2025 State of Security reveals alarming burnout, tool sprawl, and cautious AI adoption across global enterprises
The newly released State of Security 2025 report from Splunk highlights a critical challenge facing modern Security Operations Centres (SOCs): overworked teams, fragmented tools, and cautious trust in AI. Conducted in partnership with Oxford Economics, the global study surveyed over 2,000 security leaders across 16 industries.
According to the report, 46% of respondents spend more time maintaining tools than defending their organizations. A staggering 66% experienced a data breach in the last year, and only 11% fully trust AI for mission-critical decisions.
“AI is enhancing human capabilities, not replacing them. Human oversight remains central to cybersecurity.”
— Michael Fanning, CISO, Splunk
“Security teams are under constant pressure,” said Nate Lesser, CISO, Children’s National Hospital. “The industry is struggling with alert fatigue, rising threats, and limited talent. GenAI and automation are helping us stay ahead.”

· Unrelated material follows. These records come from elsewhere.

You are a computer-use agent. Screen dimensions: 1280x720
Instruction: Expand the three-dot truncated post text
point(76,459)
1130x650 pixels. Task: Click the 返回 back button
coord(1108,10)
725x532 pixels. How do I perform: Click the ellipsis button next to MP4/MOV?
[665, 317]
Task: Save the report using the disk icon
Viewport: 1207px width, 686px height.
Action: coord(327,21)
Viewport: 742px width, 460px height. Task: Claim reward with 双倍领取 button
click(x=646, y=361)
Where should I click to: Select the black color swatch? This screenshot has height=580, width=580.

Tool sprawl continues to cripple effectiveness—78% of security tools are dispersed or disconnected, while 59% say tool maintenance is the biggest inefficiency. Analysts report losing investigation time (57%) and battling false positives (55%), adding to stress and burnout. Notably, over half of SOC professionals say they are overworked, and 52% have considered leaving cybersecurity altogether.
Despite these challenges, AI is delivering tangible value. 59% say it has improved efficiency, especially in threat analysis, querying security data, and policy drafting. However, trust remains limited—AI is viewed as a support system, not a standalone solution.
A unified, AI-augmented SOC model is gaining traction. Among organizations that integrate security and observability teams, 78% report faster detection and 66% achieve quicker remediation—an indication that breaking silos is key to resilience.